Activity> For this exercise, restate the data below with no change at all.

Material provided>

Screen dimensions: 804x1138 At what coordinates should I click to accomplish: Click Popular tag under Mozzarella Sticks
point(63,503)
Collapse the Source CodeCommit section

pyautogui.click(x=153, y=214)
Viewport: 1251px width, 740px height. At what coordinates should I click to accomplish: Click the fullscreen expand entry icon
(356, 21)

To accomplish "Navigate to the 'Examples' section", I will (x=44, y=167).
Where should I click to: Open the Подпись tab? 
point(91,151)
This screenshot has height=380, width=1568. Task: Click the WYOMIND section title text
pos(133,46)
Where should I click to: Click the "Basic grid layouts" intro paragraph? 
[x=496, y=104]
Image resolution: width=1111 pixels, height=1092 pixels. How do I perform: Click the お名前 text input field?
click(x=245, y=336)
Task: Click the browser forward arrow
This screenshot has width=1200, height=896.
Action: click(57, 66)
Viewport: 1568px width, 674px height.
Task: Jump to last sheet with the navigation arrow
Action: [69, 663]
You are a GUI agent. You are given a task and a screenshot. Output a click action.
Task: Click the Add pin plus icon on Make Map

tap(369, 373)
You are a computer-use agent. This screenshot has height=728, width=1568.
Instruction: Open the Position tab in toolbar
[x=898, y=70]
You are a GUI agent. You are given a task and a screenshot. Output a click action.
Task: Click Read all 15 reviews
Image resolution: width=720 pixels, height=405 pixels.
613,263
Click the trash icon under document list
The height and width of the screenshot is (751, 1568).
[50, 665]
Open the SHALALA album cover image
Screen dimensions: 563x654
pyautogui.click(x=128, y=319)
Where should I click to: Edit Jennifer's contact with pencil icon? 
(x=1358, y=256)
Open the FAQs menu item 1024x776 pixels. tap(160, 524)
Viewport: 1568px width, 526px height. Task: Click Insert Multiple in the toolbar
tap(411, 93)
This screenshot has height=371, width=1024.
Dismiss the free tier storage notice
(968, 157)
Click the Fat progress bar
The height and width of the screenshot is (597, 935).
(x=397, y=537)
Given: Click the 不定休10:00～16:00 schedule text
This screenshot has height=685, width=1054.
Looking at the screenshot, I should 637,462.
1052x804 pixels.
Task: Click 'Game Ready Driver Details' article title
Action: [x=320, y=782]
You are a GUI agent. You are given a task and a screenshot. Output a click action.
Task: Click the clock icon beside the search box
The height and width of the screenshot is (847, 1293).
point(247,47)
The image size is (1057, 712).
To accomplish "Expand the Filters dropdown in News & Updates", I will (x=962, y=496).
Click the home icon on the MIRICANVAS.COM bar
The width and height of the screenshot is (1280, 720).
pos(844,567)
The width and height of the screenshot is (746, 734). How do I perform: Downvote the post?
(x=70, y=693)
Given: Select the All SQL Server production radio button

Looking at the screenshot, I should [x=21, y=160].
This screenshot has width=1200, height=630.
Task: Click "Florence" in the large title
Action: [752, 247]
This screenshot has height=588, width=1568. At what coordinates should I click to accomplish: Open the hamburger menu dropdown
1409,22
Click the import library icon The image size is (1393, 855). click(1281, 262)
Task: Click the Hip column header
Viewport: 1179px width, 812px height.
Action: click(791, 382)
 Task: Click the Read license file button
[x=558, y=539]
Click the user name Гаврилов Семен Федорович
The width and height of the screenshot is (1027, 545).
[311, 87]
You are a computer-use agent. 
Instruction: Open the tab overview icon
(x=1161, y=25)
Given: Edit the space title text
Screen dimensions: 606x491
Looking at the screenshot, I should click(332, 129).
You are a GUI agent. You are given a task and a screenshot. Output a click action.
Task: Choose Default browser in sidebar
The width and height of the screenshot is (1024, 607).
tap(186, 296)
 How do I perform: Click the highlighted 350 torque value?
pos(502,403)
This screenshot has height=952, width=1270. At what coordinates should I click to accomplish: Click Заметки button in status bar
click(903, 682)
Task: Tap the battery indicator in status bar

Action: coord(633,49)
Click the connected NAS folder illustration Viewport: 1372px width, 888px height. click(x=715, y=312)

Answer for the task>
Screen dimensions: 804x1138 At what coordinates should I click to accomplish: Click Popular tag under Mozzarella Sticks
point(63,503)
Collapse the Source CodeCommit section

pyautogui.click(x=153, y=214)
Viewport: 1251px width, 740px height. At what coordinates should I click to accomplish: Click the fullscreen expand entry icon
(356, 21)

To accomplish "Navigate to the 'Examples' section", I will (x=44, y=167).
Where should I click to: Open the Подпись tab? 
point(91,151)
This screenshot has height=380, width=1568. Task: Click the WYOMIND section title text
pos(133,46)
Where should I click to: Click the "Basic grid layouts" intro paragraph? 
[x=496, y=104]
Image resolution: width=1111 pixels, height=1092 pixels. How do I perform: Click the お名前 text input field?
click(x=245, y=336)
Task: Click the browser forward arrow
This screenshot has width=1200, height=896.
Action: click(57, 66)
Viewport: 1568px width, 674px height.
Task: Jump to last sheet with the navigation arrow
Action: [69, 663]
You are a GUI agent. You are given a task and a screenshot. Output a click action.
Task: Click the Add pin plus icon on Make Map

tap(369, 373)
You are a computer-use agent. This screenshot has height=728, width=1568.
Instruction: Open the Position tab in toolbar
[x=898, y=70]
You are a GUI agent. You are given a task and a screenshot. Output a click action.
Task: Click Read all 15 reviews
Image resolution: width=720 pixels, height=405 pixels.
613,263
Click the trash icon under document list
The height and width of the screenshot is (751, 1568).
[50, 665]
Open the SHALALA album cover image
Screen dimensions: 563x654
pyautogui.click(x=128, y=319)
Where should I click to: Edit Jennifer's contact with pencil icon? 
(x=1358, y=256)
Open the FAQs menu item 1024x776 pixels. tap(160, 524)
Viewport: 1568px width, 526px height. Task: Click Insert Multiple in the toolbar
tap(411, 93)
This screenshot has height=371, width=1024.
Dismiss the free tier storage notice
(968, 157)
Click the Fat progress bar
The height and width of the screenshot is (597, 935).
(x=397, y=537)
Given: Click the 不定休10:00～16:00 schedule text
This screenshot has height=685, width=1054.
Looking at the screenshot, I should 637,462.
1052x804 pixels.
Task: Click 'Game Ready Driver Details' article title
Action: [x=320, y=782]
You are a GUI agent. You are given a task and a screenshot. Output a click action.
Task: Click the clock icon beside the search box
The height and width of the screenshot is (847, 1293).
point(247,47)
The image size is (1057, 712).
To accomplish "Expand the Filters dropdown in News & Updates", I will (x=962, y=496).
Click the home icon on the MIRICANVAS.COM bar
The width and height of the screenshot is (1280, 720).
pos(844,567)
The width and height of the screenshot is (746, 734). How do I perform: Downvote the post?
(x=70, y=693)
Given: Select the All SQL Server production radio button

Looking at the screenshot, I should [x=21, y=160].
This screenshot has width=1200, height=630.
Task: Click "Florence" in the large title
Action: [752, 247]
This screenshot has height=588, width=1568. At what coordinates should I click to accomplish: Open the hamburger menu dropdown
1409,22
Click the import library icon The image size is (1393, 855). click(1281, 262)
Task: Click the Hip column header
Viewport: 1179px width, 812px height.
Action: click(791, 382)
 Task: Click the Read license file button
[x=558, y=539]
Click the user name Гаврилов Семен Федорович
The width and height of the screenshot is (1027, 545).
[311, 87]
You are a computer-use agent. 
Instruction: Open the tab overview icon
(x=1161, y=25)
Given: Edit the space title text
Screen dimensions: 606x491
Looking at the screenshot, I should click(332, 129).
You are a GUI agent. You are given a task and a screenshot. Output a click action.
Task: Choose Default browser in sidebar
The width and height of the screenshot is (1024, 607).
tap(186, 296)
 How do I perform: Click the highlighted 350 torque value?
pos(502,403)
This screenshot has height=952, width=1270. At what coordinates should I click to accomplish: Click Заметки button in status bar
click(903, 682)
Task: Tap the battery indicator in status bar

Action: coord(633,49)
Click the connected NAS folder illustration Viewport: 1372px width, 888px height. click(x=715, y=312)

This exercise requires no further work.